Pixel coordinate grounding data.
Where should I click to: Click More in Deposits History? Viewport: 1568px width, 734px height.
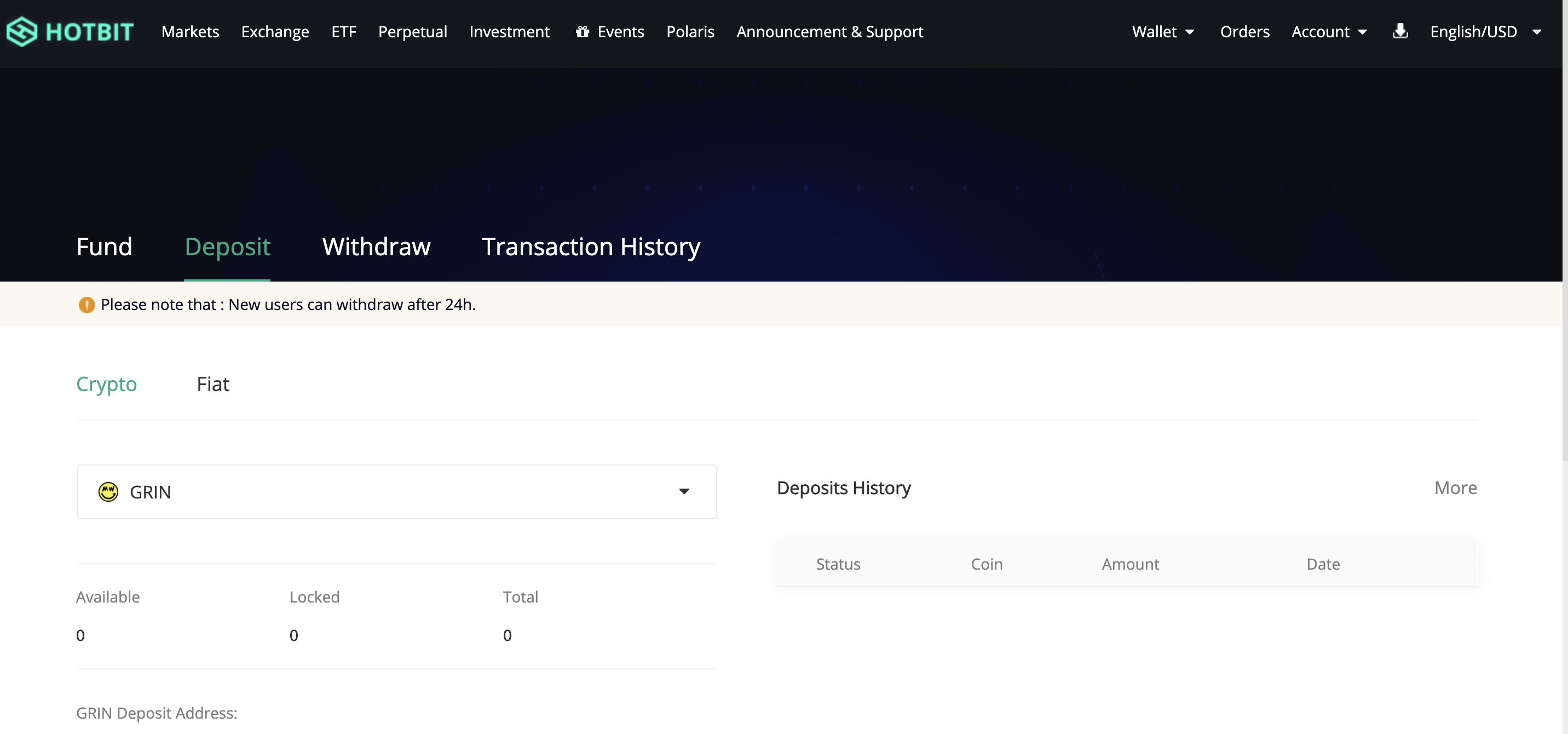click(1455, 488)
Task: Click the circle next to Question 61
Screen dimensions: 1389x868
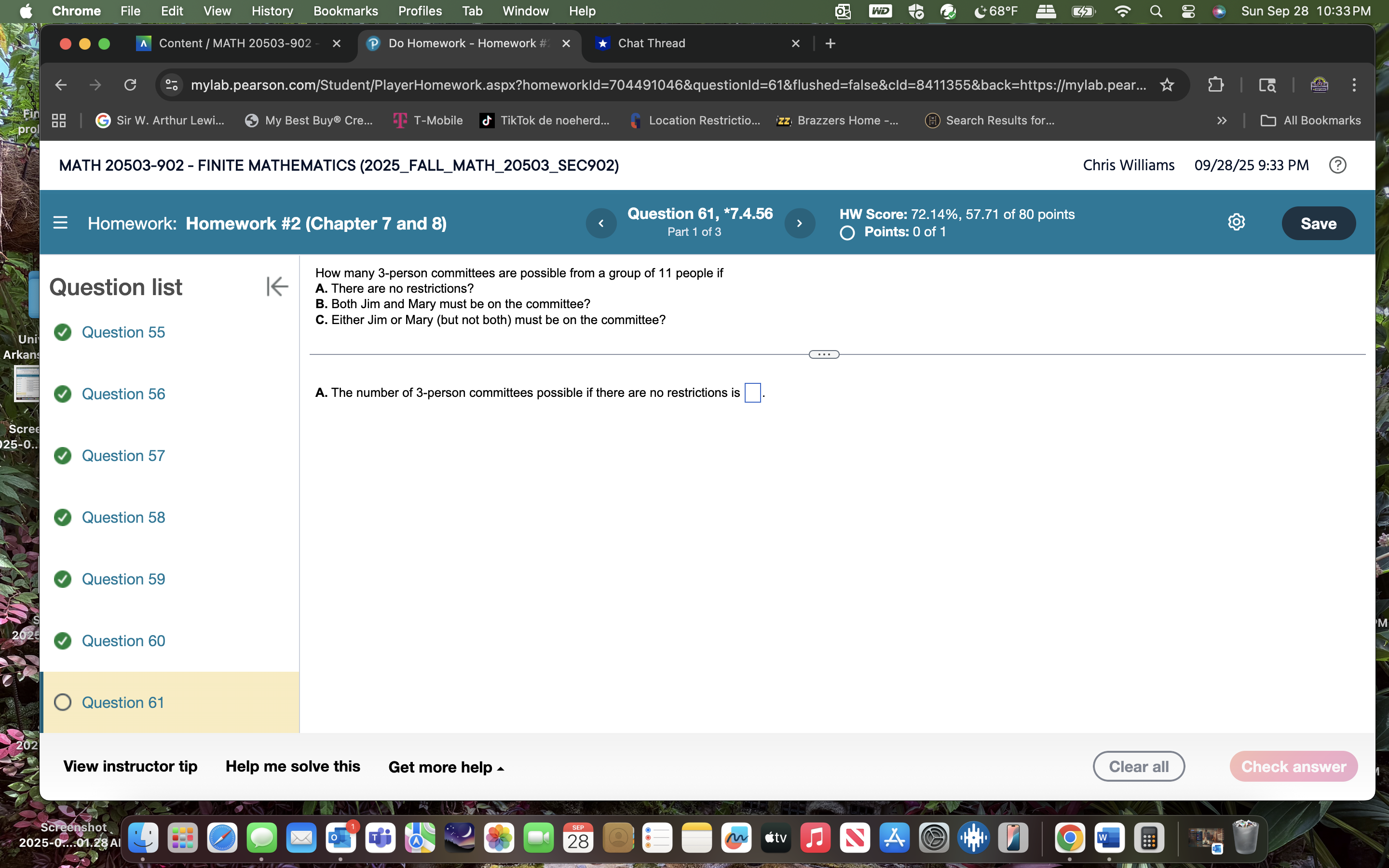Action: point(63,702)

PROBLEM TO SOLVE. Output each entry verbatim; none of the pictures should be included.

ANSWER TO THIS PROBLEM.
Where should I click to: Click More in Deposits History? Viewport: 1568px width, 734px height.
click(1455, 488)
Task: Click the circle next to Question 61
Screen dimensions: 1389x868
Action: point(63,702)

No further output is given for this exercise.